A Speculative Reconstruction of the Haven
During preliminary discussions for an Oscar Wilde in Worthing festival that was planned for 2017 but had to be postponed, Antony Edmonds suggested to the festival’s director, Melody Bridges of Worthing World of Words (WOW), that it would be of much interest if an expert could be found to try to re-create the layout of the Haven, the house where Oscar Wilde and his family stayed in the summer of 1894, using the evidence of old photographs and references to the house in contemporary sources.
Melody contacted the distinguished buildings archaeologist Fred Aldsworth, who brought to the project not only a lifetime’s expertise but also immense energy and enthusiasm. The resulting article, which is illustrated with numerous architectural drawings, is published here for the first time.
Notes on the Photographs at the Bottom of the Page
In the first and fourth of the photographs below, the Haven is the house between the two tall chimneys. By the time of the first photograph, which dates from the 1930s, the Haven had been renamed Esplanade House. By the time of the second, which dates from the 1940s, the Haven and the house next door together comprised the Esplanade Hotel – which eventually occupied the entire terrace, before being demolished in the late 1960s.
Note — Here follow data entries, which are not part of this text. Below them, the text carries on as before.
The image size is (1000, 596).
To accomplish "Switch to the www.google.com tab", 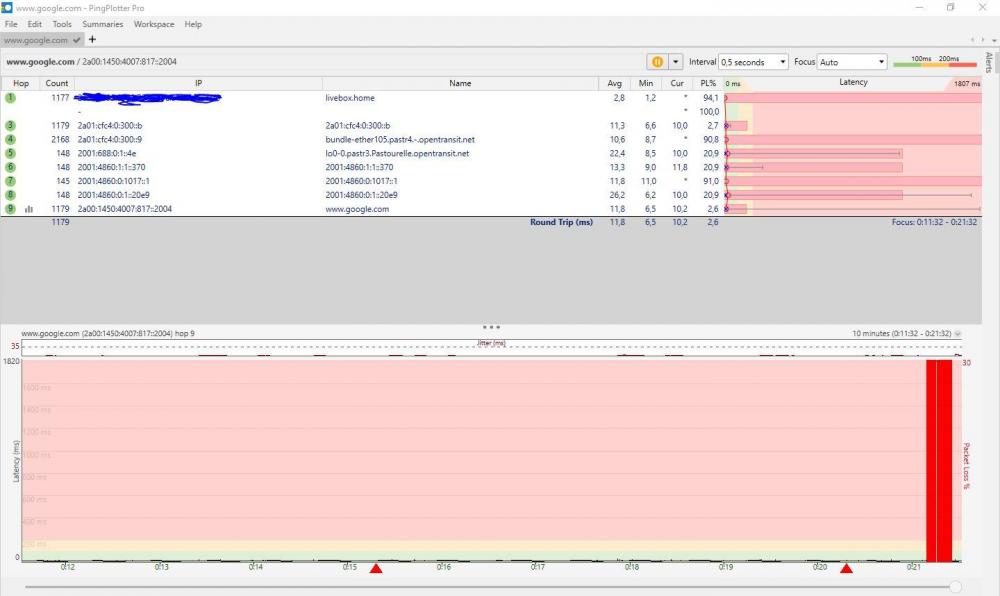I will coord(35,40).
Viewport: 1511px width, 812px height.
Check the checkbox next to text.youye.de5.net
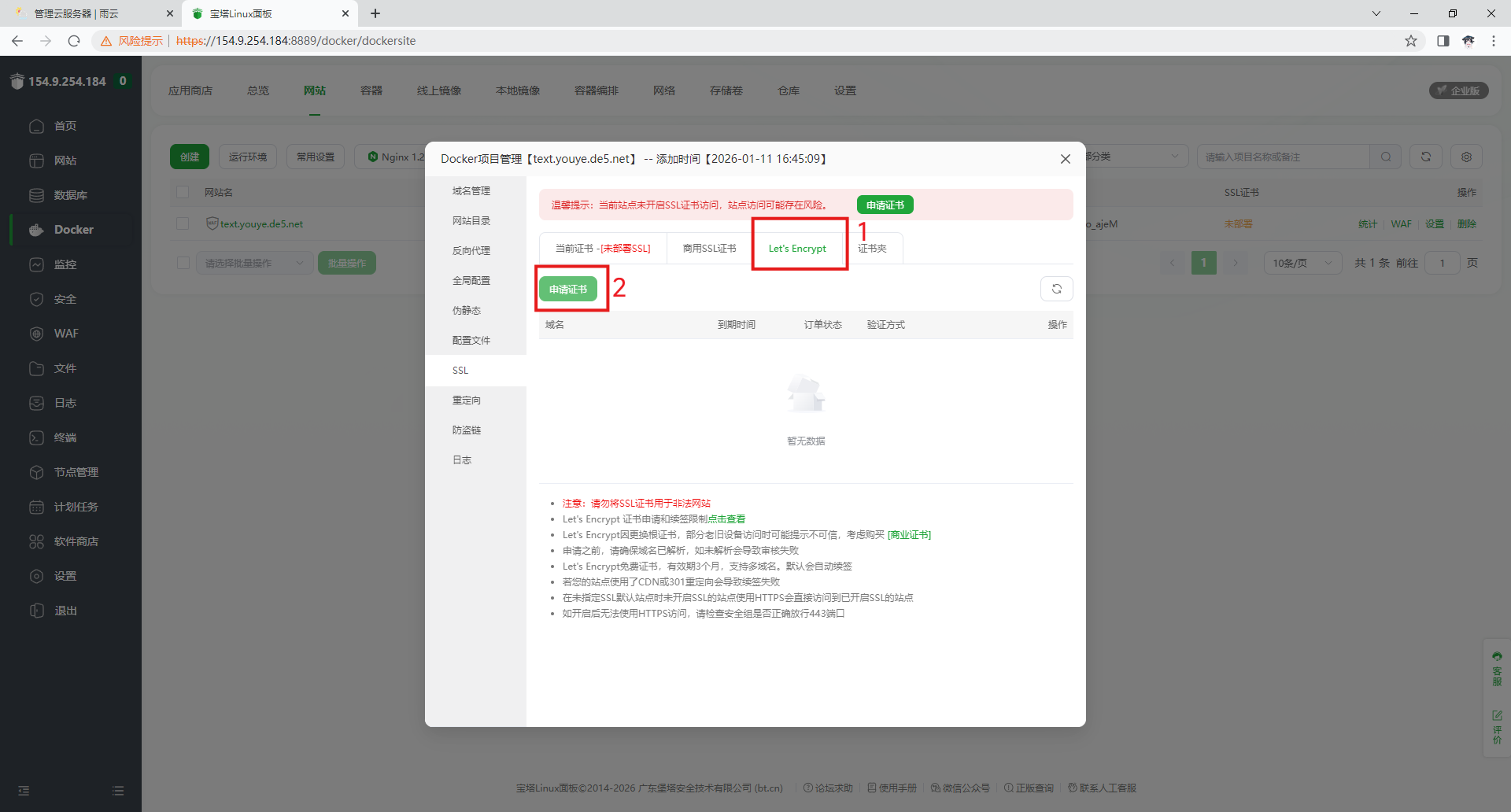(x=182, y=223)
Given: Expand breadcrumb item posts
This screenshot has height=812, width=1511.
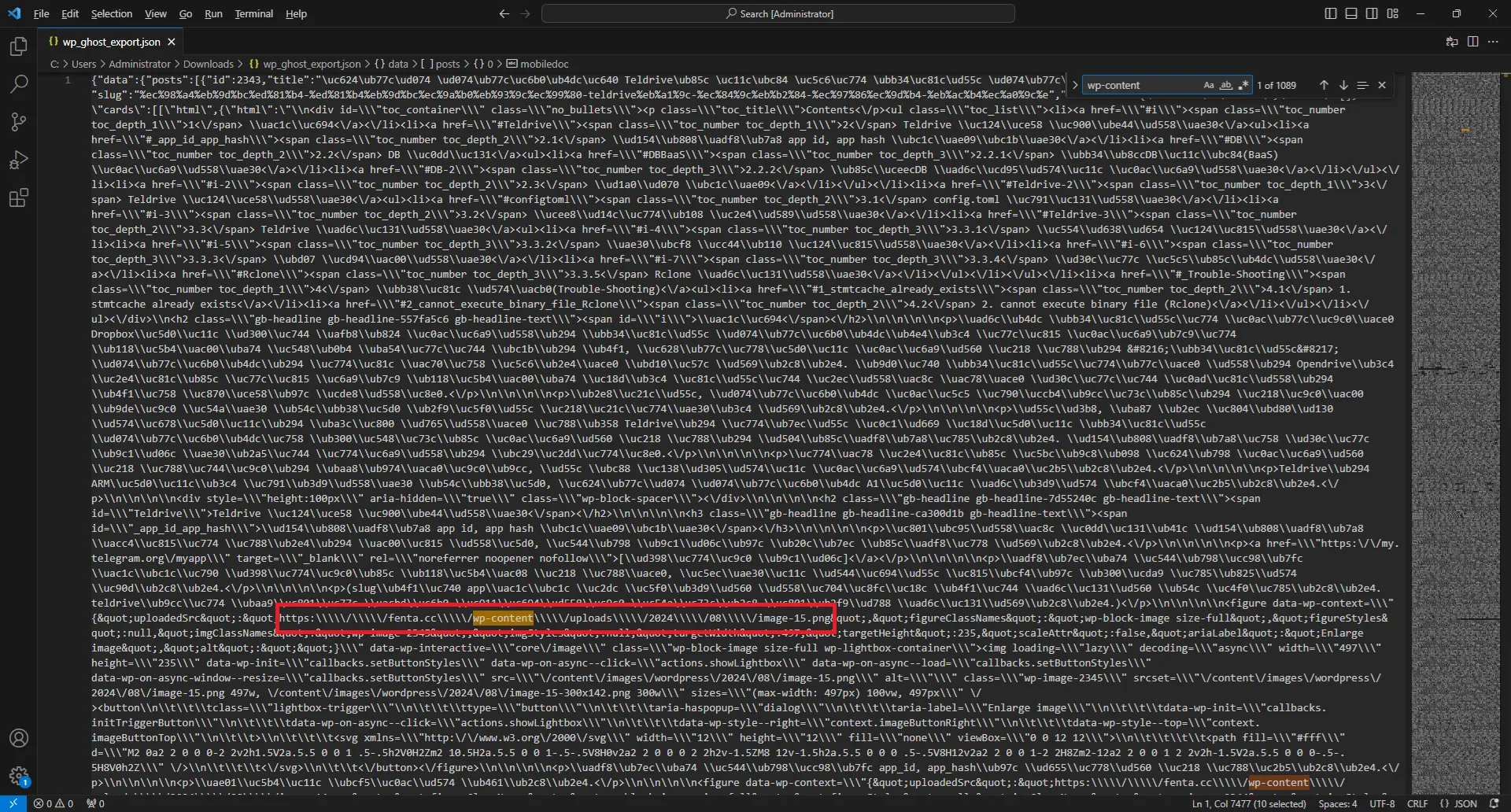Looking at the screenshot, I should tap(446, 64).
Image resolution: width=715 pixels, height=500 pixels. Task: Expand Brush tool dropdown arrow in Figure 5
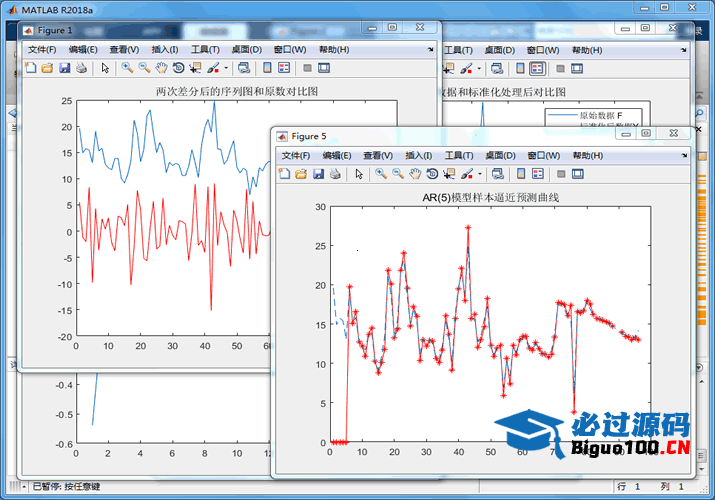(x=481, y=174)
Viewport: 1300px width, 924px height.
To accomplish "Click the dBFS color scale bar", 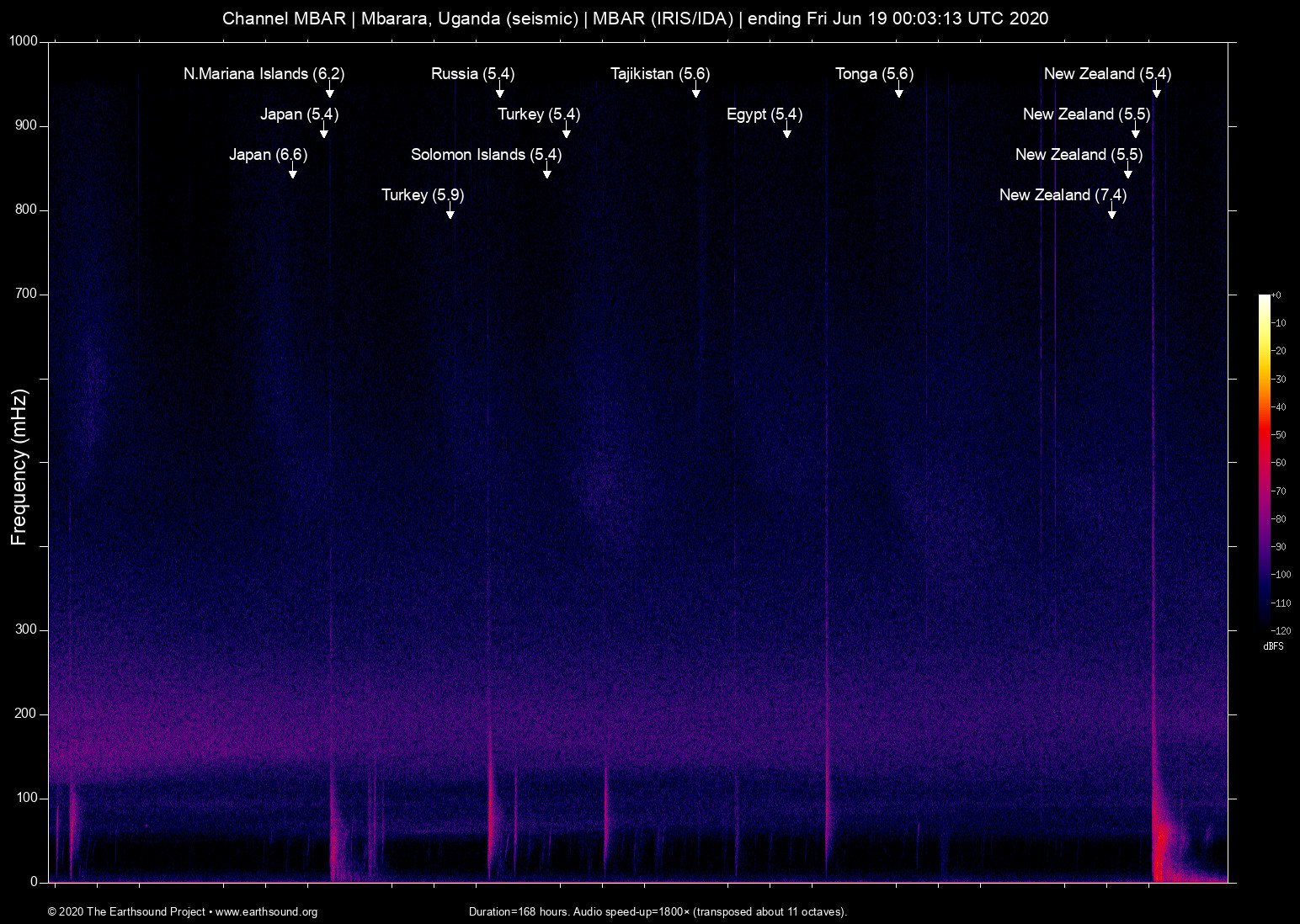I will [x=1264, y=462].
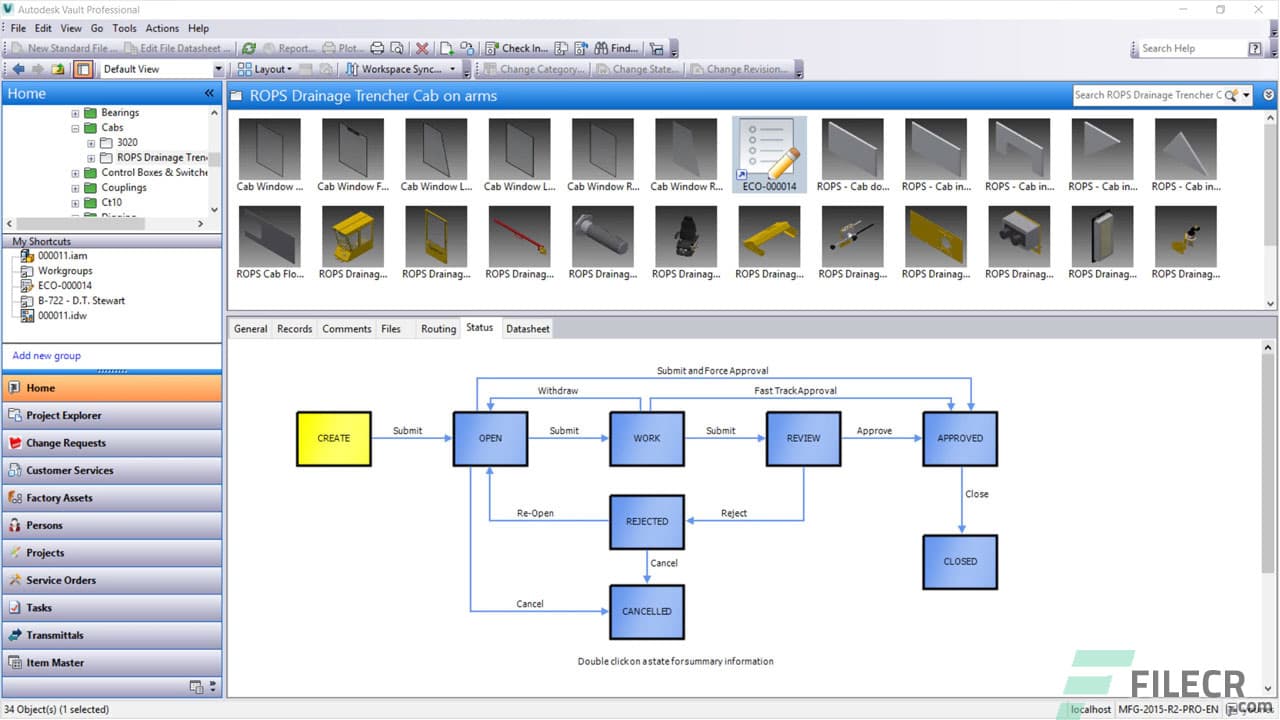Click the green refresh icon near Report
Image resolution: width=1280 pixels, height=720 pixels.
click(x=249, y=48)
The other two photographs, both taken ten years or so after Oscar Wilde stayed in Worthing, show the section of Brighton Road where the Haven stood. The view on the right of the first row looks east, with the Haven on the right of the picture. The view on the left of the second row looks west, showing – on the left – the end of the most easterly of the four semi-detached houses that stood just east of the Haven. Viewers of these photographs can get their bearings from the fact that the lamp-post two-thirds from the left edge of the first of these two photographs is the same lamp-post as is just visible two-fifths from the left edge of the second.